Local Ollama-powered assistant for napari image-analysis workflows.

`napari-chat-assistant` adds a dock widget inside napari that understands the active viewer session, runs built-in image-analysis actions, and generates executable napari Python code when a request goes beyond the current toolset.

It is designed for local interactive work, repeatable workflows, and gradual automation rather than cloud chat or fully opaque “one-click AI”.
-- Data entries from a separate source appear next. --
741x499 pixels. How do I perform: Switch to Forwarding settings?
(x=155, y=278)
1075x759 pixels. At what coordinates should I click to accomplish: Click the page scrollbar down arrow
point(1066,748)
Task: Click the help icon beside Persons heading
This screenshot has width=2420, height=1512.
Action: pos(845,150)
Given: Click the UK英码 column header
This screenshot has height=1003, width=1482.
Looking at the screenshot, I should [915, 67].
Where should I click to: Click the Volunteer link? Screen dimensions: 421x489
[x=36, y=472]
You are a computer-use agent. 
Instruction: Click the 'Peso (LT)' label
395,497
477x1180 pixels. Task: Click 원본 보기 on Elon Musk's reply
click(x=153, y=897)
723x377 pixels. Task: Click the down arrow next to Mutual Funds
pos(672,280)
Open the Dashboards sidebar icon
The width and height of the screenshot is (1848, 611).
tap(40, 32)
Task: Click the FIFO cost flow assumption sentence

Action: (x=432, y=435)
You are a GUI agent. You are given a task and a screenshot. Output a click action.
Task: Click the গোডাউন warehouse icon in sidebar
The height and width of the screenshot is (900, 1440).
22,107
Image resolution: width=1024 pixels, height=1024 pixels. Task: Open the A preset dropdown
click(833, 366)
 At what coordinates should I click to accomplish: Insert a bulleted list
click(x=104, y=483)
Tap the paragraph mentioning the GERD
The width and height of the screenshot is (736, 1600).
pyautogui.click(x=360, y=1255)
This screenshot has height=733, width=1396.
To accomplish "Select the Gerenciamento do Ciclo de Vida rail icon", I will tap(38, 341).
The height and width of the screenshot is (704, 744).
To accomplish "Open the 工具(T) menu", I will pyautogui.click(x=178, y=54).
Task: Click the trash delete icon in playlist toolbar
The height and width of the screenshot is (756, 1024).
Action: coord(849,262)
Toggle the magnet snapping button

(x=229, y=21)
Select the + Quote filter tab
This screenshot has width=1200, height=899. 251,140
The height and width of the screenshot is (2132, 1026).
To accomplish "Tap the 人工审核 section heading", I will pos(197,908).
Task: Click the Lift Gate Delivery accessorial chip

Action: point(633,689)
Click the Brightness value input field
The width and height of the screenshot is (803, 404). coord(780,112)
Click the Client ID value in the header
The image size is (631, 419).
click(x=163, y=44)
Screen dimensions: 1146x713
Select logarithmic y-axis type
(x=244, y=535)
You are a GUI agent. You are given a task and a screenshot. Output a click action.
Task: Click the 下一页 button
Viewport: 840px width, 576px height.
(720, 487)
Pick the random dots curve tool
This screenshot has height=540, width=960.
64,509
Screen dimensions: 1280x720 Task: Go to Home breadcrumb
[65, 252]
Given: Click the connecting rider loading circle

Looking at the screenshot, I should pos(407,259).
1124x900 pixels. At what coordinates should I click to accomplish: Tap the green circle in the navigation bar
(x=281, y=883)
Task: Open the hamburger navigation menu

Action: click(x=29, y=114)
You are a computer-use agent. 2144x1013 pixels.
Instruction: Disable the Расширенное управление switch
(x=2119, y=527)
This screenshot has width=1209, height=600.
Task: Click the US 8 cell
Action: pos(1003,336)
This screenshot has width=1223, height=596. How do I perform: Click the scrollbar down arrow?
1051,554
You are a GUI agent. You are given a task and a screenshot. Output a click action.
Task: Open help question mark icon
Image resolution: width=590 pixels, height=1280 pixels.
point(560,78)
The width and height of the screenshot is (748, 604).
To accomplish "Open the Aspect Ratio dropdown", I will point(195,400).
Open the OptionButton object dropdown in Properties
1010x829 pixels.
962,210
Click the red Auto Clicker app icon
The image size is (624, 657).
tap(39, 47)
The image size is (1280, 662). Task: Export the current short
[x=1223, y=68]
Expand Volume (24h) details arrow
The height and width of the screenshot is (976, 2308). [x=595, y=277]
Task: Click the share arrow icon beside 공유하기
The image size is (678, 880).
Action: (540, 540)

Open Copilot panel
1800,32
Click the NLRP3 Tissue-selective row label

The current direction is a deterministic, layer-aware assistant: the plugin profiles loaded napari layers first, then uses that structured context to guide tool choice and generated code.

## Overview

Current capabilities include:
- connect to a local Ollama server
- discover and unload local models from the plugin UI
- inspect layers and selected-layer properties
- profile layers with a deterministic Phase 1 dataset profiler
- apply built-in image tools from chat
- automate batch actions across multiple layers
- generate napari Python code when no built-in tool fits
- copy or run generated code from the assistant UI
- paste and run your own Python directly from the Prompt box with `Run My Code`, without opening QtConsole
- save, pin, and reuse prompts through a local Prompt Library
- delete selected built-in, recent, or saved prompts from the Prompt Library
- clear unpinned recent and built-in prompts while keeping saved and pinned items
- keep bounded session memory from approved prior turns
- reject the last assistant outcome from session memory with a thumbs-down control
- optionally open ND2 conversion, spectral viewer, and spectral analysis widgets from `napari-nd2-spectral-ome-zarr`

The current default model is:
- `nemotron-cascade-2:30b`

## Why This Plugin

Most chat interfaces are detached from the actual napari session. This plugin keeps the assistant inside the viewer and grounds its responses in:
- loaded layers
- the selected layer
- shape and dtype
- semantic layer profiling
- labels statistics
- local tool execution
- local Python code generation
- bounded session memory

### Local-first by design

The assistant runs on local open-weight models through Ollama:

- no API key required
- no internet dependency
- no cloud services
- no data leaves your workstation

This makes it suitable for research workflows where the user wants interactive help, repeatable prompts, and local control over data and models.

## Current Features

### Session-aware tools

The assistant currently supports built-in tools for:
- listing all layers
- inspecting the selected layer
- inspecting a specific named layer
- CLAHE contrast enhancement for grayscale 2D and 3D images
- batch CLAHE across multiple image layers
- threshold preview
- threshold apply
- batch threshold preview and apply
- mask measurement
- batch mask measurement
- mask morphology operations

Layer inspection is now backed by a deterministic profile object that includes:
- `semantic_type`
- `confidence`
- `axes_detected`
- `source_kind`
- metadata flags such as multiscale, lazy/chunked, channel metadata, and wavelength metadata
- recommended and discouraged operation classes
- evidence buckets for debugging and future adapter work

Supported mask operations:
- `dilate`
- `erode`
- `open`
- `close`
- `fill_holes`
- `remove_small`
- `keep_largest`

### Code generation workflows

When a request is not covered by a built-in tool, the assistant can return napari Python code instead of guessing.

Generated code can be:
- copied to the clipboard
- executed from the plugin after user review

You can also paste your own Python directly into the Prompt box and run it from the plugin with `Run My Code`, without switching to QtConsole.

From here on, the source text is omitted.